Ich möchte ein etwas komplexeres Applet machen, welche in etwa wie das von www.topcoder.com aussehen soll.
Man soll sich in einem Fenster anmelden und dann nach erfolgreicher Anmeldung in ein Hauptfenster kommen, von welchem man dann mehrere Funktionen aufrufen kann.
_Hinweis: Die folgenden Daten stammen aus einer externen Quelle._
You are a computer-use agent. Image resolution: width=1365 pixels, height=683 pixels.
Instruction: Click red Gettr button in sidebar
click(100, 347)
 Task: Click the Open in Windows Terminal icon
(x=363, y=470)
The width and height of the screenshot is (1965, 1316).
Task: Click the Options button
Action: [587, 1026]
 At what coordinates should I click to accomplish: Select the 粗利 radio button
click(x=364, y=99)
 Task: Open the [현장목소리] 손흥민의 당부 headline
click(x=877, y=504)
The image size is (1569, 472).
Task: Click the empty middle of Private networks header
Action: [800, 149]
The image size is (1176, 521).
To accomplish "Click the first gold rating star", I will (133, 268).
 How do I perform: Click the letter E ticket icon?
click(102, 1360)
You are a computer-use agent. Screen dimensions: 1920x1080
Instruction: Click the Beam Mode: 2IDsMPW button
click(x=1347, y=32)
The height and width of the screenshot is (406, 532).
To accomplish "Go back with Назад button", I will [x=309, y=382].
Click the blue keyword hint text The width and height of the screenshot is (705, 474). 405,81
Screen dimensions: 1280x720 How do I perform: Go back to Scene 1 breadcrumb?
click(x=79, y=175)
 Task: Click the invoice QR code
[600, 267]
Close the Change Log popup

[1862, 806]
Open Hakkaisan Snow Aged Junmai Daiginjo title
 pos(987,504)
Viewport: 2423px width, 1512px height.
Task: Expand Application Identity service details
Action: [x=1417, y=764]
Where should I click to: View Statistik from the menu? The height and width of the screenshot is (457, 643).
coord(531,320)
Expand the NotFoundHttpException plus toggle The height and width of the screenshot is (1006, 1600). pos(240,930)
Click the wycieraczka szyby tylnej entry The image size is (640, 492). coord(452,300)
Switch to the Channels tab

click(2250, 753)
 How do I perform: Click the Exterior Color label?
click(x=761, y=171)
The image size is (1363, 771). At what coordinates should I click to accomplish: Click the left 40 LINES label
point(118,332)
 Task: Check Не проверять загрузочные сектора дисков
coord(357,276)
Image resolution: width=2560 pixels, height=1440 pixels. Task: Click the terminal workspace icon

Wie realisiere ich so etwas????

Vielen Dank für eure Hilfe

Ralph Gerbig
ikea.ralph@web.de
www.ralphgerbig.de.vu


----------



## Beni (21. Jun 2004)

> Wie realisiere ich so etwas????


Mit viel Code, viel Zeit, und einigen Rückschlägen.

Sorry, das ich so frecht frage, aber du hast diese Frage in das Anfängerforum gestellt, und deine Seite sieht auch nicht sehr nach Java aus...
... wiefest hast du dich schon mit der Sprache beschäftigt? (Muss man dir noch erklären, was ein String ist, oder schreibst du einen JTree mit der linken Hand?)



> welchem man dann mehrere Funktionen aufrufen kann


Falls Du hier _brauchbare_ Antworten hören willst, frage nach einzelnen Unterproblemen :wink: , die ganze Design-Arbeit musst du immer noch selbst machen... (allenfalls kannst du hier nachfragen, was die Forenuser für Verbesserungsvorschläge haben).

Liebe Grüsse Beni


----------



## P3AC3MAK3R (21. Jun 2004)

Verschoben: Java-Applets.


----------



## Guest (22. Jun 2004)

Hi,




> ... wiefest hast du dich schon mit der Sprache beschäftigt? (Muss man dir noch erklären, was ein String ist, oder schreibst du einen JTree mit der linken Hand?)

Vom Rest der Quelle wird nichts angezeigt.